Some Psychiatric drugs increase risk of Pneumonia
A new review of published studies indicates that use of benzodiazepines and benzodiazepine related drugs (BZRDs), which are prescribed to treat various psychiatric diseases, may increase the risk of pneumonia. The findings of the study have appeared in the International Journal of Geriatric Psychiatry.
Benzodiazepines and related drugs (BZRDs) are commonly used to treat diverse psychiatric disorders, including depression, anxiety, insomnia, and panic attacks. Several different types of adverse events have been associated with BZRDs such as fall, fracture, cognitive dysfunction, dementia, and behavioural disorders. There have been concerns that BZRD use is associated with an increased risk of pneumonia.
Guo‐qing Sun at Department of Psychiatry, The Seventh Hospital of Hangzhou, Hangzhou, China and associates conducted an analysis to find out whether Benzodiazepines and benzodiazepine‐related drugs BZRDs increase the risk of pneumonia or not.
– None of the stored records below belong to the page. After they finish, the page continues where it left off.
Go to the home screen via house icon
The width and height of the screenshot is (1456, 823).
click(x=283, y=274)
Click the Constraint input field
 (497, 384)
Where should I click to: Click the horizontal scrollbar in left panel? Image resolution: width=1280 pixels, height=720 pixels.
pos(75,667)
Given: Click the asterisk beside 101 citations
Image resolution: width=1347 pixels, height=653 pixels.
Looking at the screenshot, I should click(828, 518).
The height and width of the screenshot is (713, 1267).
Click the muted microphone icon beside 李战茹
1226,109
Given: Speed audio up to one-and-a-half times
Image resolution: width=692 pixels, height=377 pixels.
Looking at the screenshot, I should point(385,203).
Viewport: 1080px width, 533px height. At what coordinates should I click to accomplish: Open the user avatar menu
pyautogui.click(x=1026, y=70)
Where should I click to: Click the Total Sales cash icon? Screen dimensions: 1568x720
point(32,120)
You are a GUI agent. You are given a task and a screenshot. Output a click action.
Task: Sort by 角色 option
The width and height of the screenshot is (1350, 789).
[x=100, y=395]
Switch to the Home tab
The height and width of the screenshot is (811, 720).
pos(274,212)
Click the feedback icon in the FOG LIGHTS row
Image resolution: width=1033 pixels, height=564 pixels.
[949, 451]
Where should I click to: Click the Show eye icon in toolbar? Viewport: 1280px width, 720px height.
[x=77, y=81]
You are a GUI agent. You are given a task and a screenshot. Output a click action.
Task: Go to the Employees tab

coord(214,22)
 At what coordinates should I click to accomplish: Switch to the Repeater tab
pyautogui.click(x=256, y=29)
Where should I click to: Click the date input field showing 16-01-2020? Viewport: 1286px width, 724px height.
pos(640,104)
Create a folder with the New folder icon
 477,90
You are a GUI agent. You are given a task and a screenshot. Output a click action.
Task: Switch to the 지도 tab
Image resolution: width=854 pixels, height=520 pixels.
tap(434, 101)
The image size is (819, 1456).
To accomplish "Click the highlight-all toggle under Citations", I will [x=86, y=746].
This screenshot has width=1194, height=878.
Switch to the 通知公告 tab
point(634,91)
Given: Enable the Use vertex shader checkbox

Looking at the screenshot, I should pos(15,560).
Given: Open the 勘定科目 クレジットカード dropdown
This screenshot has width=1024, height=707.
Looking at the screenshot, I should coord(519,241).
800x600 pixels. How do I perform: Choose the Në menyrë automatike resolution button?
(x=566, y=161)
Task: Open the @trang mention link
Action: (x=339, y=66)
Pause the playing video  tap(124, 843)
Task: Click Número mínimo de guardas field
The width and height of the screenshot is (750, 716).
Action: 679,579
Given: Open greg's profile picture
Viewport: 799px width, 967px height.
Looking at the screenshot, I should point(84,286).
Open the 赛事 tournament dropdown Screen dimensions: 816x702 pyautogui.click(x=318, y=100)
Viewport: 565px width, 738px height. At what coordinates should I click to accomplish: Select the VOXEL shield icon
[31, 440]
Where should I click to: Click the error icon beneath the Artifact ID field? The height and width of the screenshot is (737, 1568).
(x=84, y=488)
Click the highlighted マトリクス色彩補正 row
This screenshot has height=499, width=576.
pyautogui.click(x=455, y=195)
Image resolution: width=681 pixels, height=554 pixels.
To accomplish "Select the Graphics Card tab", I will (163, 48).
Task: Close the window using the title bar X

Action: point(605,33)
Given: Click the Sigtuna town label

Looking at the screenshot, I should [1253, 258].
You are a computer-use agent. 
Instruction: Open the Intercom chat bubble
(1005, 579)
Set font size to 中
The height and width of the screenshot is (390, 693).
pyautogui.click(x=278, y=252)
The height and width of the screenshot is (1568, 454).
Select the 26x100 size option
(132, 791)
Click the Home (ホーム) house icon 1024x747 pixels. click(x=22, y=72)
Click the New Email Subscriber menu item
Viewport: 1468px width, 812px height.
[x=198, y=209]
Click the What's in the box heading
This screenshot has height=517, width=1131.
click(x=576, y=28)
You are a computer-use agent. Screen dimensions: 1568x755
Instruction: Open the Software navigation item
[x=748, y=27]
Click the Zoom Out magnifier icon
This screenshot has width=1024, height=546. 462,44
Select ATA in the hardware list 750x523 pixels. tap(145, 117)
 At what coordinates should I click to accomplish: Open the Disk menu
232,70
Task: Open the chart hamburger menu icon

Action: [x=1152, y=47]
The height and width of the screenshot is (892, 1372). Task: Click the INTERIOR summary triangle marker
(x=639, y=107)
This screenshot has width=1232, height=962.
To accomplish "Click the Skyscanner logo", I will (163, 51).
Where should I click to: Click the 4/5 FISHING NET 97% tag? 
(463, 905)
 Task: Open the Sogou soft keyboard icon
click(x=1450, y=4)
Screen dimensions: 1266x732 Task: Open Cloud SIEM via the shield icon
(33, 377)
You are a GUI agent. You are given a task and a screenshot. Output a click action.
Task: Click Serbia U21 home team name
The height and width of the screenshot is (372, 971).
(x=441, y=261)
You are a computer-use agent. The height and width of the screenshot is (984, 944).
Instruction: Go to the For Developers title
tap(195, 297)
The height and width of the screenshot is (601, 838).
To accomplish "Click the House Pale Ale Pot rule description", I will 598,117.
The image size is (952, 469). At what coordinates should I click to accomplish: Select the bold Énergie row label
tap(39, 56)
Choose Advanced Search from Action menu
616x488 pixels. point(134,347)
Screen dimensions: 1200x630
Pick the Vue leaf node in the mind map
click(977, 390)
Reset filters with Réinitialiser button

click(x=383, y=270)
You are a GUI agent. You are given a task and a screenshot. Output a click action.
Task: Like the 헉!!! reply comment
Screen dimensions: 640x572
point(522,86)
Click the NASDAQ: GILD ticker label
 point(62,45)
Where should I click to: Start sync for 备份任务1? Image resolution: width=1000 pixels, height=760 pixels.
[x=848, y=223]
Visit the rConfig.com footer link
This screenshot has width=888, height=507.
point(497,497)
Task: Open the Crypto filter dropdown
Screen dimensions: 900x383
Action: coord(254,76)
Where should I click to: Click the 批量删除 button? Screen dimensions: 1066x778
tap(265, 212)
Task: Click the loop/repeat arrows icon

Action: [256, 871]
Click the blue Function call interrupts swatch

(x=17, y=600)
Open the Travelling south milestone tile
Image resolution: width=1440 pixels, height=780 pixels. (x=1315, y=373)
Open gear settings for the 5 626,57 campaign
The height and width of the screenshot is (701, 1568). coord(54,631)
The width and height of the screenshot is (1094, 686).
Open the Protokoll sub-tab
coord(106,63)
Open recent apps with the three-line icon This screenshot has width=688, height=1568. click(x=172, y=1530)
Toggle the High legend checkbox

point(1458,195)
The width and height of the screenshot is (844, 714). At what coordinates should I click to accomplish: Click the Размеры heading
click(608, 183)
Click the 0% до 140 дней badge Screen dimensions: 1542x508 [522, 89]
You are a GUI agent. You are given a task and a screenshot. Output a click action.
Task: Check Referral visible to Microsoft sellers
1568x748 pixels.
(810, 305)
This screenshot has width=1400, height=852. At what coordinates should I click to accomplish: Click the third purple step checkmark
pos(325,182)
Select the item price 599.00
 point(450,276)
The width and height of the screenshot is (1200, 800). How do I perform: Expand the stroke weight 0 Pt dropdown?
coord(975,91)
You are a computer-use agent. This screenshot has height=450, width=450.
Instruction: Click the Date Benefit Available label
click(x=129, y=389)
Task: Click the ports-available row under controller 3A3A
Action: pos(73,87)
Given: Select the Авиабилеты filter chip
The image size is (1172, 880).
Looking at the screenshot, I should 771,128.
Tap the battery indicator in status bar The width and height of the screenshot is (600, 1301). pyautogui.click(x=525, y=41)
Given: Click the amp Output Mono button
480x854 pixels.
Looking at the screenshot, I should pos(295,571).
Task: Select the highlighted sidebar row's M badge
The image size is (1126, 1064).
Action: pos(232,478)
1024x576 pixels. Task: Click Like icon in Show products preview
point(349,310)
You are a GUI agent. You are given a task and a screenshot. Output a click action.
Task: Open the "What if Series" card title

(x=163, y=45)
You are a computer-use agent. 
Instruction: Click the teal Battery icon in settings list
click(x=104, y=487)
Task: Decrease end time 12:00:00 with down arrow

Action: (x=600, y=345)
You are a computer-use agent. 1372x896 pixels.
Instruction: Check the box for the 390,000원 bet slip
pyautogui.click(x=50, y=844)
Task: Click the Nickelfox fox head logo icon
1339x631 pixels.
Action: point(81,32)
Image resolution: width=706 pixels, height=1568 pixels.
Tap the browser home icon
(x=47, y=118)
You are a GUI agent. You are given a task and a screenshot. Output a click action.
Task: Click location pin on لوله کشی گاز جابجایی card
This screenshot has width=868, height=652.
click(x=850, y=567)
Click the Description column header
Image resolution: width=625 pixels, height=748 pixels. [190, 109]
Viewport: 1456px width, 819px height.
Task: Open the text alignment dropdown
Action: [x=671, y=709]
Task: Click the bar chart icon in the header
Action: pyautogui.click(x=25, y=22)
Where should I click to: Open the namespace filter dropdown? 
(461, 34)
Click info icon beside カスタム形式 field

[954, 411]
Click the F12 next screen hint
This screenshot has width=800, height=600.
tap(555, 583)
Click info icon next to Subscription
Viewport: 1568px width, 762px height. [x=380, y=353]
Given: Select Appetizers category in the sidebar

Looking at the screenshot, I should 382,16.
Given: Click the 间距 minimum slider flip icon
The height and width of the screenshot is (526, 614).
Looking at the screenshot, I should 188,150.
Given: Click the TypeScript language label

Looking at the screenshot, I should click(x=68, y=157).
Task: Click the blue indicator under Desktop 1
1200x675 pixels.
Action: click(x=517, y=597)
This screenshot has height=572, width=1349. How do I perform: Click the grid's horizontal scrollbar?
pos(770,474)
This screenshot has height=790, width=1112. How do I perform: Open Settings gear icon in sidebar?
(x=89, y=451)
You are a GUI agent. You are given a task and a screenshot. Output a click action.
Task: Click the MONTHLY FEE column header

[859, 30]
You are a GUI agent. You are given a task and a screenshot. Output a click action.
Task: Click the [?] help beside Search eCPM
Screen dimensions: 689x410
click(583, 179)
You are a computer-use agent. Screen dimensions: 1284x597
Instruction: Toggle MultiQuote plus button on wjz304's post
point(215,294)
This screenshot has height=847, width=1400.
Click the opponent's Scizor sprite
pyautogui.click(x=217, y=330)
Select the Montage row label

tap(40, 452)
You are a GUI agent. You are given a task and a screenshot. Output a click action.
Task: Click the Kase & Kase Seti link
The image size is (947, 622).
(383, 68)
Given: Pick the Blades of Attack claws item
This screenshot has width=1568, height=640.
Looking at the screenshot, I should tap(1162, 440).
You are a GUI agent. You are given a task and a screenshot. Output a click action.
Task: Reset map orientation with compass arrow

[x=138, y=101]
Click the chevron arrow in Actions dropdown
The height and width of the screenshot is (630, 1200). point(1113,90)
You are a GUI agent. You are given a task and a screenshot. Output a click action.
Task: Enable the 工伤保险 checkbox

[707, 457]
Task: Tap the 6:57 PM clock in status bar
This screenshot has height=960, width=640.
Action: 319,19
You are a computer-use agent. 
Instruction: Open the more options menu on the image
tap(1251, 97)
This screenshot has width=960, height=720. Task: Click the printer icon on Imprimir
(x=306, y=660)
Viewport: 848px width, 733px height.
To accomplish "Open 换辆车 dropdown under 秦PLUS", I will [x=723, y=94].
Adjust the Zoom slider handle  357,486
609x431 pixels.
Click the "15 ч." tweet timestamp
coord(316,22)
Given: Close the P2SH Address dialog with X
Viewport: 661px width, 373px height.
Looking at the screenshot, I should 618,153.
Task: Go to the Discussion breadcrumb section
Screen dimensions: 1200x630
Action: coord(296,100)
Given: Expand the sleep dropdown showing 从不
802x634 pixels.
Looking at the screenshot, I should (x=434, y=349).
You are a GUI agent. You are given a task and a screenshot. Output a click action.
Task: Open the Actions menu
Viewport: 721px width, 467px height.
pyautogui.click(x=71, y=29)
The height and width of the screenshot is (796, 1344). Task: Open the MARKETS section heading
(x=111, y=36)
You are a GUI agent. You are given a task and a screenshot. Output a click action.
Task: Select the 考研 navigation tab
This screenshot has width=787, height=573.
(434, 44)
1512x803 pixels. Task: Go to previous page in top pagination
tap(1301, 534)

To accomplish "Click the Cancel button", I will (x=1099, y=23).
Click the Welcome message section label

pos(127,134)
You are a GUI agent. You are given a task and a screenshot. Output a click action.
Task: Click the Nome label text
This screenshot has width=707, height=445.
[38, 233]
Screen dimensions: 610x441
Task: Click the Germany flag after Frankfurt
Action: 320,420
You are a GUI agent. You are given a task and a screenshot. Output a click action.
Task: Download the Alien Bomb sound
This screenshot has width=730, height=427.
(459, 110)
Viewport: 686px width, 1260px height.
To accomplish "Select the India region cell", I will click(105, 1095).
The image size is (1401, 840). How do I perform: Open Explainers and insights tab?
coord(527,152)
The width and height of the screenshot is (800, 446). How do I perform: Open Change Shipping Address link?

The researchers performed a systematic review and meta‐analysis of observational studies to determine whether BZRD use affects the risk of pneumonia. Our analysis included all observational studies that compared pneumonia development among patients receiving BZRD vs those with no treatment.
The analysis included 12 reports related to 10 studies involving more than 120,000 pneumonia cases. After pooling the estimates, the odds for developing pneumonia were 1.25-fold higher in BZRD users compared with individuals who had not taken BZRDs.
The study concluded that there was an increased risk of pneumonia among current and recent users, but not past users. Clinicians need to weight the benefit‐risk balance of BZRD use, especially those with other risk factors for pneumonia.
- For the first time, this systematic review finds that current or recent BZRD use was associated with an increased risk of pneumonia.
- Current short‐acting BZRD was associated with the highest risk of pneumonia.
- Current several individual BZRD use was not associated with the risk of pneumonia, while these results are limited by sample size and need further investigation.
- Patients prescribed with these drugs should be monitored during the course of BZRD treatment if pneumonia‐related signs and symptoms are identified.